Chapters 2 to 5 deal with elements of image formats and more technical matters such as working with various photo editors to process photographs for Web use. The software mentioned includes both free and commercial, from Paint.net to Adobe Photshop C3. (That's a price range from zero to $649.00). From the darkroom to the Web: we move on to software for producing thumbnail images, slideshows and photo galleries and then to non-photographic images. There's a great deal of useful information in these chapters on achieving various affects that previously involved hours in the darkroom but which can now be achieved in hours at the PC. (My current personal interest is in High Dynamic Range images and I don't like to think of how much time I'm spending on tweaking photos in software!)
From Chapter 6 we begin to hit the technical stuff beginning with a chapter on vector graphics and the use of such software as Inkscape and GIMP, both of which are open source. Chapter 7 gets into the SVG (Scalable Vector Graphics) standard and, if you have ever tried to read a W3C standard you'll realise that this is fairly hairy stuff. However, Powers clarifies things a great deal, by making it simple and providing examples, and also draws attention to the browser problem and SVG. Specifically, Internet explorer doesn't recognise SVG and, as SVG requires a page to be xhtml rather than html, there is the further problem that some browsers will produce the xml code instead of the page. So, wait and see, perhaps until things get sorted out - unless you have an audience (inside a company, for example) that has the right software, operating systems and browsers. Chapter 8 is also rather technical, dealing with Cascading Style Sheets - as you can imagine, given that entire books are devoted to the subject, a chapter of thirty-seven pages can do little more than touch on a number of techniques, involving CSS, that enable the effective display of text and images.

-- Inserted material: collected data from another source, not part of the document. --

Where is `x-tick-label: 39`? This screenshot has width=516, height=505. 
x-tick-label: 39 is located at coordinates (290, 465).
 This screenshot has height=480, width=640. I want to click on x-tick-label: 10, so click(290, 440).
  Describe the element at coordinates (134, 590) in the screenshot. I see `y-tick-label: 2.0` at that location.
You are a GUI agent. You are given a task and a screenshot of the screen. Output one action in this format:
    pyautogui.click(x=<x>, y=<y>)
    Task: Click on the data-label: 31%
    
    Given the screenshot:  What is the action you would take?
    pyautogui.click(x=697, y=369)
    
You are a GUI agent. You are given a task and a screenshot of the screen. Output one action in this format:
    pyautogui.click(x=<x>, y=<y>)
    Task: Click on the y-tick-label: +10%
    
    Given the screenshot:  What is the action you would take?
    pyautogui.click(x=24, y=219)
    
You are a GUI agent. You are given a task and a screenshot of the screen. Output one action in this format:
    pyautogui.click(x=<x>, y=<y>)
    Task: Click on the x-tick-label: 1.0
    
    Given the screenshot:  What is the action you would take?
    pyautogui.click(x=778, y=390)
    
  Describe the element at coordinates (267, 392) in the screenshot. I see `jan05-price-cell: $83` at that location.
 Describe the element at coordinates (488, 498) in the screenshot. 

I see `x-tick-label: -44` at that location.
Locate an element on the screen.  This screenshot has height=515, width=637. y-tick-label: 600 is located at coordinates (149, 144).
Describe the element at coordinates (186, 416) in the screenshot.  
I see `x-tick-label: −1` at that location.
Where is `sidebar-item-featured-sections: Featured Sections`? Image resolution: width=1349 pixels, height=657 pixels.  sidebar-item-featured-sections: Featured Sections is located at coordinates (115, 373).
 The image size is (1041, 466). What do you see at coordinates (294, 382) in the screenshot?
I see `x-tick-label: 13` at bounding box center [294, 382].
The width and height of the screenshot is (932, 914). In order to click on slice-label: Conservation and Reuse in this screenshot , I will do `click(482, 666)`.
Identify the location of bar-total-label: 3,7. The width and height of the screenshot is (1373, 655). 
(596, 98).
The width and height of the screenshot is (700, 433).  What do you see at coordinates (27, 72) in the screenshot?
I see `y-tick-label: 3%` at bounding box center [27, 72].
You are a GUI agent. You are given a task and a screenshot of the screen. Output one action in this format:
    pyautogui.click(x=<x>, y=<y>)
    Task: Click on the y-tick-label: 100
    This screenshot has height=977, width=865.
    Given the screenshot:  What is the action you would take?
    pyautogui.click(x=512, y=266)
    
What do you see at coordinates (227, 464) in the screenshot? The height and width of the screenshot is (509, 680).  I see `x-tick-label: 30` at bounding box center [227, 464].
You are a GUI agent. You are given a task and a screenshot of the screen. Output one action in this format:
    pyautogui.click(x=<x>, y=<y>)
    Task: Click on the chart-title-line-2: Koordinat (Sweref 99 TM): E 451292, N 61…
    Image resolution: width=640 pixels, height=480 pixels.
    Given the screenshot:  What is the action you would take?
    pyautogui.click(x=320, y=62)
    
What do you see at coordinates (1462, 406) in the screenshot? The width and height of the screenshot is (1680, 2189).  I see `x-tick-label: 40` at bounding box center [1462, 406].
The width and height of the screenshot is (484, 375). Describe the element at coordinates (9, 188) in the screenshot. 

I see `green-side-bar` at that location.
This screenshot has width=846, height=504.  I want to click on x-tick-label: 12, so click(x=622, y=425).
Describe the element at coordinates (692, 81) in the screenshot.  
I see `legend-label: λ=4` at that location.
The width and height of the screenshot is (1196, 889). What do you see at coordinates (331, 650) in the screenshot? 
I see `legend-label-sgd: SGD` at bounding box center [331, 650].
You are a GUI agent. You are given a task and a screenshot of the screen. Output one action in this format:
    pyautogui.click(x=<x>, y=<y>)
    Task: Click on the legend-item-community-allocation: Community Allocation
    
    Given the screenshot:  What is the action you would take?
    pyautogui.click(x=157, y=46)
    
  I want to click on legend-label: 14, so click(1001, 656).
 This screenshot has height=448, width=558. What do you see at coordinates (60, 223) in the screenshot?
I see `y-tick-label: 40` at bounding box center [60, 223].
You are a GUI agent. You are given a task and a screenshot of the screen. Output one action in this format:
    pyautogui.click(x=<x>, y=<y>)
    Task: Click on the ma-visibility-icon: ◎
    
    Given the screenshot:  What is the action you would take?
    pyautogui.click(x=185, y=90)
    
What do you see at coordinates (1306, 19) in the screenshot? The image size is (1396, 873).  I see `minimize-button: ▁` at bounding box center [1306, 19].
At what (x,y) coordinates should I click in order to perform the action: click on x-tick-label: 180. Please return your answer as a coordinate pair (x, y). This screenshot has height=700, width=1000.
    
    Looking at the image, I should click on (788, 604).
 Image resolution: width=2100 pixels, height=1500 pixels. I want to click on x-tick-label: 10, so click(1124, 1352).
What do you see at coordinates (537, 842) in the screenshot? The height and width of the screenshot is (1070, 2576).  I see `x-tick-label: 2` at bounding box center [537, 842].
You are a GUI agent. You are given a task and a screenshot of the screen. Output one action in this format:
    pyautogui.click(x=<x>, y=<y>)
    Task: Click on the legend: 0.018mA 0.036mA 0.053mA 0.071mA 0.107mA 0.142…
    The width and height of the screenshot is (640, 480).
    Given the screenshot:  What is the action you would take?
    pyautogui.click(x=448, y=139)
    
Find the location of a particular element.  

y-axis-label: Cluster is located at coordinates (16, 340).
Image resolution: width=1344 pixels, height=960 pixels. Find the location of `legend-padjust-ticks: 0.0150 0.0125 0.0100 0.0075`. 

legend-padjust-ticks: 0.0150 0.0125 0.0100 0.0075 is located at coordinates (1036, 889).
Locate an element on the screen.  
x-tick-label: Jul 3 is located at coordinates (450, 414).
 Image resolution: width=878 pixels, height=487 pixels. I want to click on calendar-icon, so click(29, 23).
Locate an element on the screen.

The next section consists of only one chapter and I think of it as a 'breather' in the middle of the techie stuff. It deals with Web page design for the non-designer and, although, Powers is not a designer, she does give some excellent advice on the subject. The key features, which I have tried to provide on this site, are ease of navigation, readability, lack of clutter and effective use of colour and images. Guardian Unlimited is featured as a site that observes principles of good design, which no doubt helps to make it one of the most visited newspaper sites on the Web. This demonstrates, for me, that good page design rather than, specifically, good Web page design, is the key. The Guardian newspaper regularly wins awards for its typography and style and, clearly, the in-house staff have the ability to transfer those skills to the Web.
After that relatively easy read, it's back to technical matters, with Chapter 10 on dynamic graphics and more on CSS; Chapter 11 on the Apple equivalent of SVG, Canvas; Chapter 12 on dynamic SVG and Canvas; Chapter 13 on image generation and manipulation tools such as ImageMagick and IMagick (a php extension used in conjuction with ImageMagick); Chapter 14 on using maps, especially those provided by Google Earth; and a final chapter on working dynamically with data to create on-the-fly graphs.
In common with all O'Reilly products, Painting the Web is beautifully produced with numerous code examples and illustration. There is no bibliography and references in passing to Websites are the only pointers to additional information. All examples are available at the O'Reilly site. For anyone with responsibility for building Websites, this book will provide hundreds of tips and tricks on managing images.